• [Fragmento de página]:
----------------------------------------
Se habría ahorrado morir quemado vivo ante los ojos atónitos de los muchos periodistas que habían acudido a la prisión de Auburn a dar fe del invento definitivo de Edison.
 La sala se llena de humo.
 La descarga ha sido de más de un minuto.
 Pero el condenado no muere. «Habría sido mejor un hacha», dijo Westinghouse después.
 Esa fue su única venganza. 
La sirvió afilada y exquisita. Como él.
Ese fracaso alimentaría para siempre al gusano que corroía a Edison.
 La envida, la certeza de saber que siempre hay alguien mejor dispuesto a destronarte.
 Hasta de la silla eléctrica.
El genio nunca es inmune al pecado. 
El talento no sirve de escudo contra un odio tan irracional como los celos.
 Ese miedo se ha apoderado de un hombre en una sala de proyección. 
No sabe si abrir los ojos o cerrarlos para no maldecirse por haber dejado pasar la oportunidad.
 En la pantalla, una película de terror. 
Pero él no teme la bilis, ni el espanto, ni a Belcebú. 
Teme a otro demonio más familiar que siempre acecha: el fracaso como cara oculta del triunfo del otro. 
Teme no estar por encima de la perfección. Teme el olvido. Teme la gloria de los demás. Teme que no haya raciones de éxito para todos. Por eso cada plano en la pantalla se le clava como una espada en su ego acorazado.
 Él no lo habría hecho así. Pero él dijo que no. 
Él rechazó contar esta historia de metamorfosis y de posesión. Será por eso que le posee la rabia.
La envidia.
 Otra vez la envidia moviéndolo todo. Activando las neuronas desde las tripas.

Stanley Kubrick sur le plateau du film Orange Mecanique 1972 - Stanley Kubrick on the set of CLOCKWORK ORANGE, 1972
Stanley Kubrick, 1972. Fotografía: Cordon Press.

El hombre que mira la pantalla se llama Stanley Kubrick
 . Está viendo una película que se ha negado a hacer.
 Para empezar, él exigía algunos cambios en el guion.
 Quería contar de otra manera cómo el mal se infiltra entre las sábanas del día a día.
 Creía que era más terrorífico un adolescente que el propio Satanás. Pero la Warner tenía un plan menos difuso.
 Por eso es William Friedkin quien ha terminado dirigiendo esta versión viscosa y evidente.
----------------------------------------
• [Datos de localización en capturas de pantalla]:
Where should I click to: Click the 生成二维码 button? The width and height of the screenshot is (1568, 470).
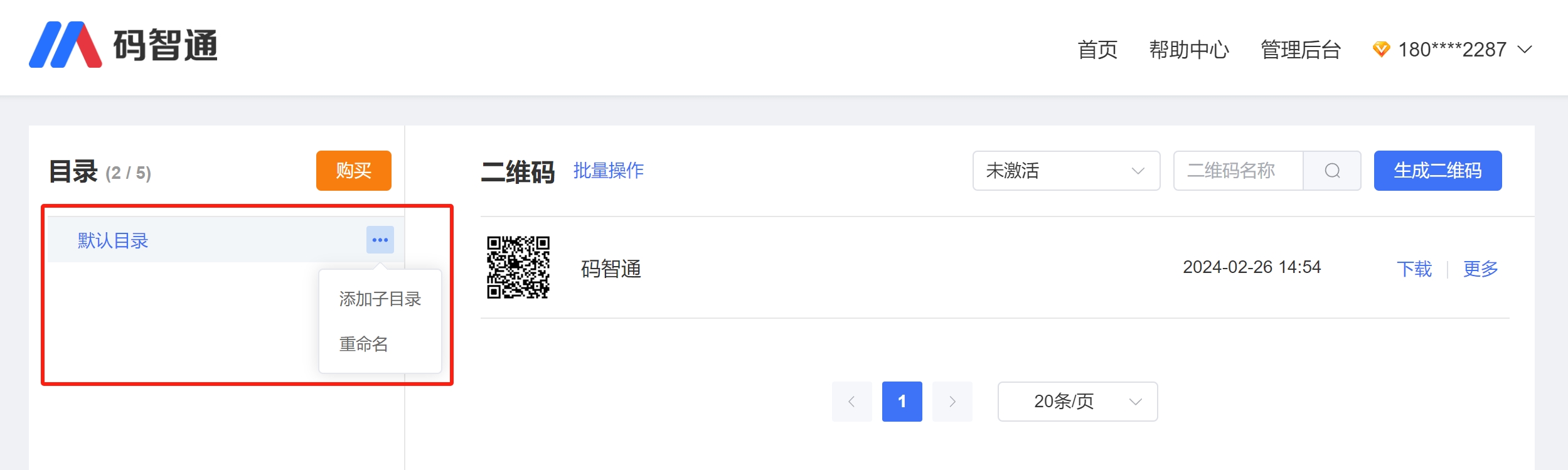click(x=1437, y=171)
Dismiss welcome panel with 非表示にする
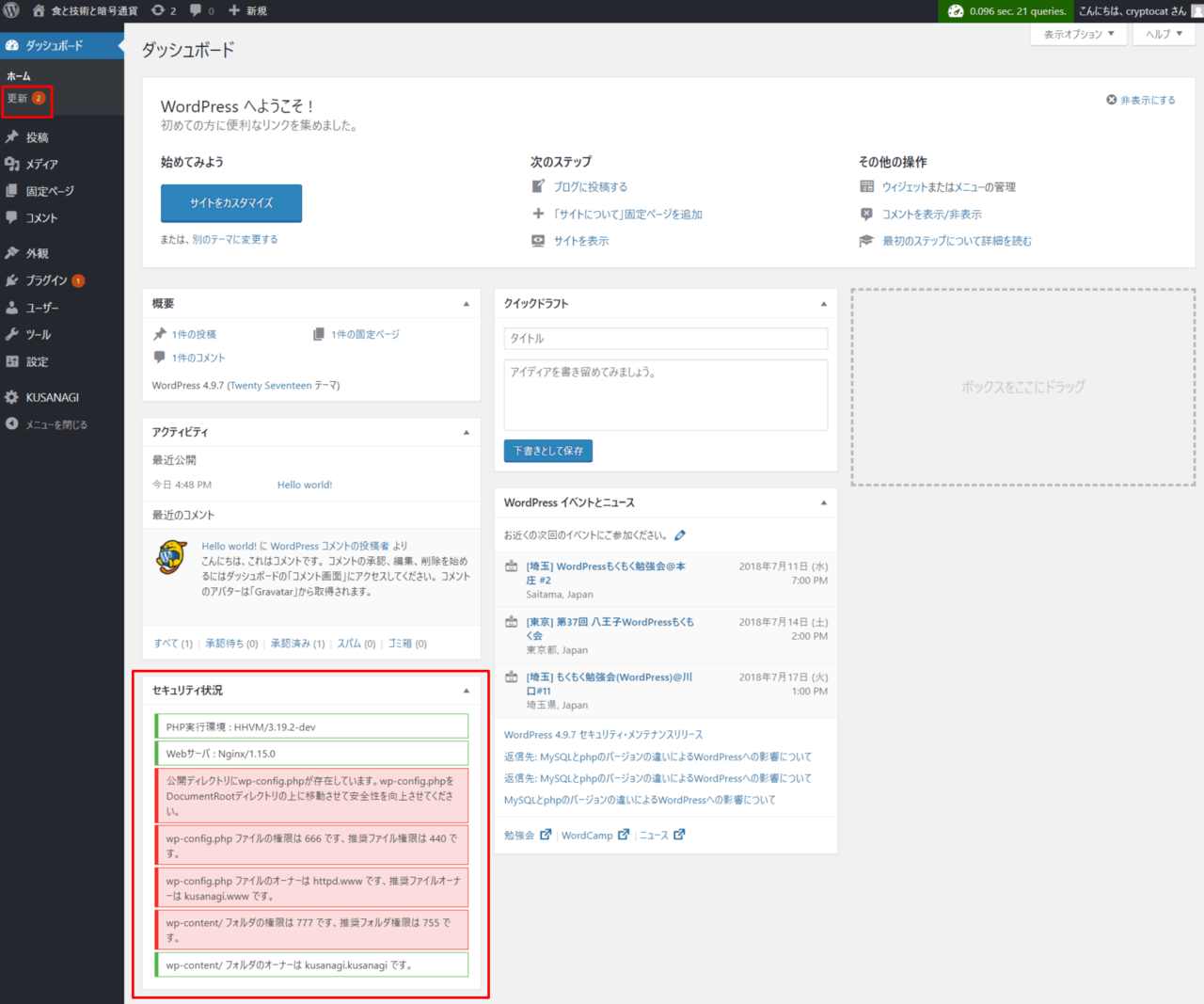 point(1141,100)
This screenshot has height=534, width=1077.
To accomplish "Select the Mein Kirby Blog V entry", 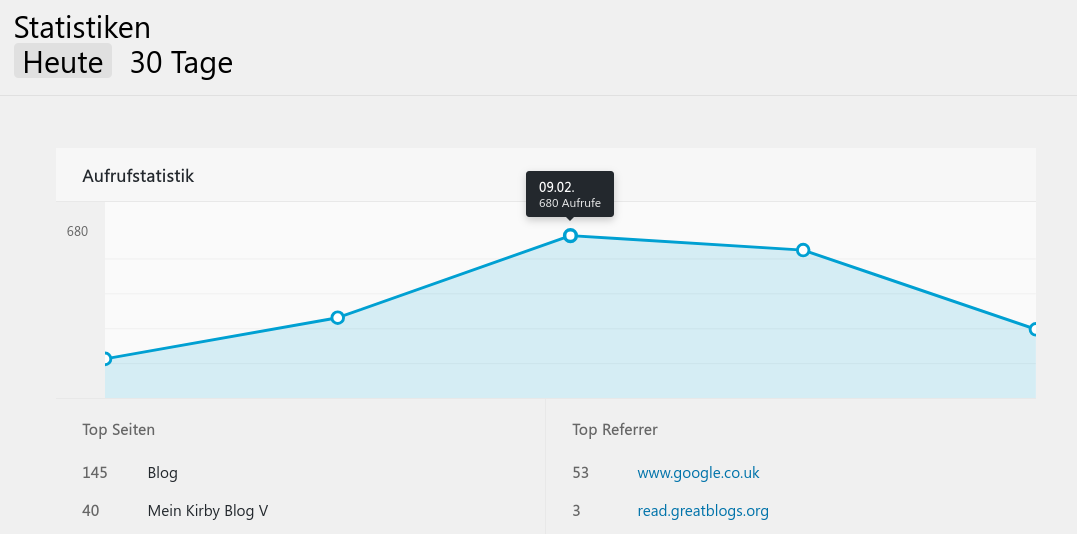I will coord(207,511).
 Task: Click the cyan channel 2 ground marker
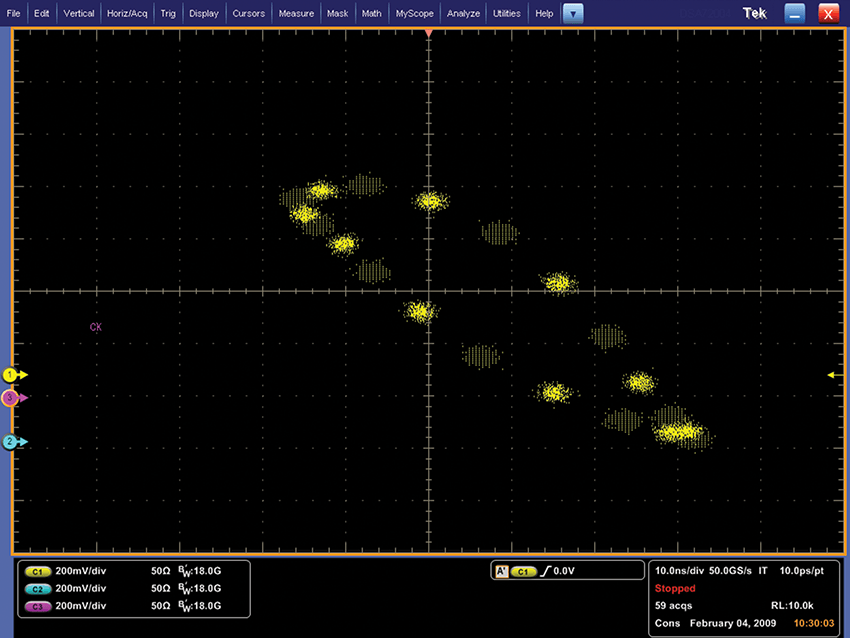(12, 441)
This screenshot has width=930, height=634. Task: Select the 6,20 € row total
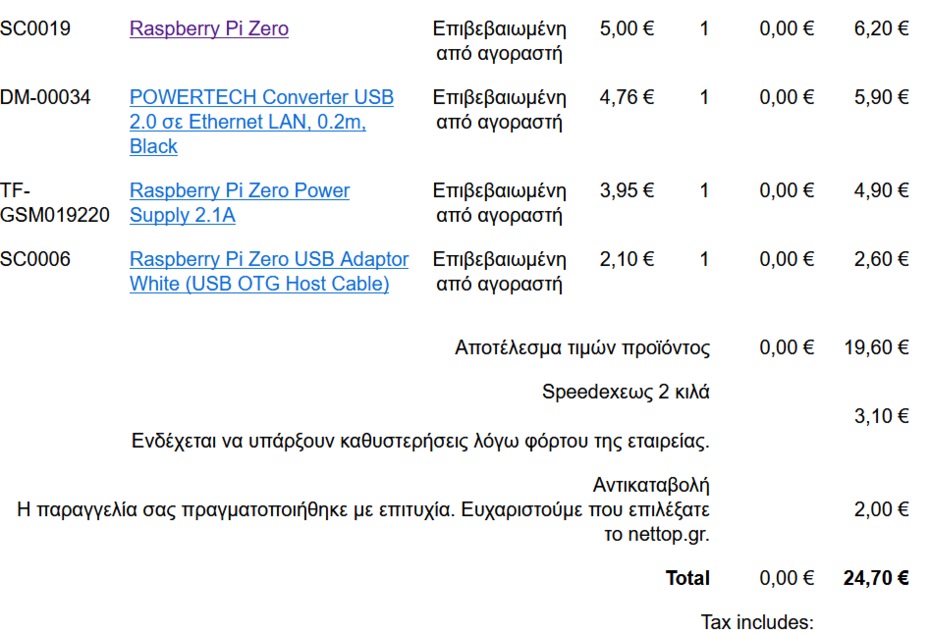881,29
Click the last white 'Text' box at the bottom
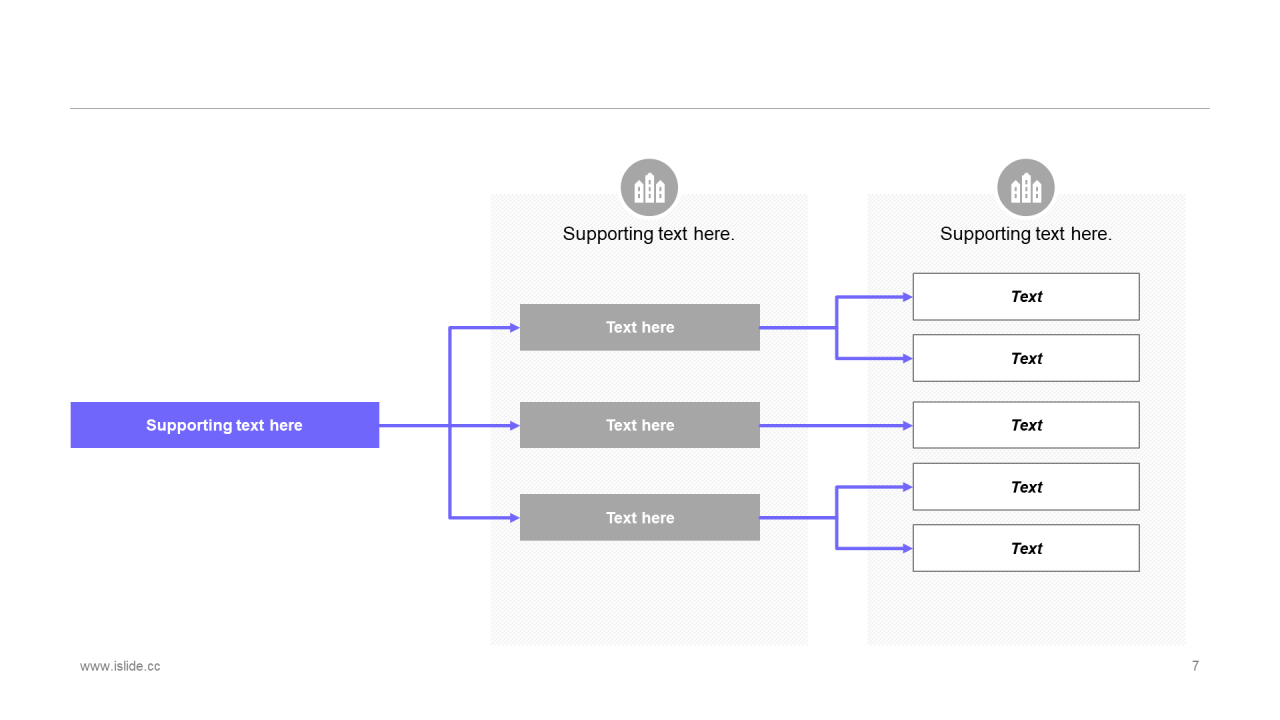This screenshot has width=1280, height=720. pos(1026,548)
----------------------------------------
• [Actividades propuestas]:
A - Actualiza el pasaje del fragmento de página que empieza con las palabras "Otra vez la" y termina con "en el guion.", sustituyendo "guion" por "libreto".
B - Traduce al inglés esta oración del fragmento de página: «El talento no sirve de escudo contra un odio tan irracional como los celos.»
C - Convierte en una lista breve el párrafo del fragmento de página que comienza con «Teme no estar por encima de la perfección», sin perder sus datos principales.

• [Respuestas en orden]:
A -
Otra vez la envidia moviéndolo todo. Activando las neuronas desde las tripas.

Stanley Kubrick sur le plateau du film Orange Mecanique 1972 - Stanley Kubrick on the set of CLOCKWORK ORANGE, 1972
Stanley Kubrick, 1972. Fotografía: Cordon Press.

El hombre que mira la pantalla se llama Stanley Kubrick
 . Está viendo una película que se ha negado a hacer.
 Para empezar, él exigía algunos cambios en el libreto.

B - Talent is no shield against a hatred as irrational as jealousy.

C -
- Teme no estar por encima de la perfección.
- Teme el olvido.
- Teme la gloria de los demás.
- Teme que no haya éxito para todos.
- Por eso cada plano de la pantalla hiere su ego acorazado.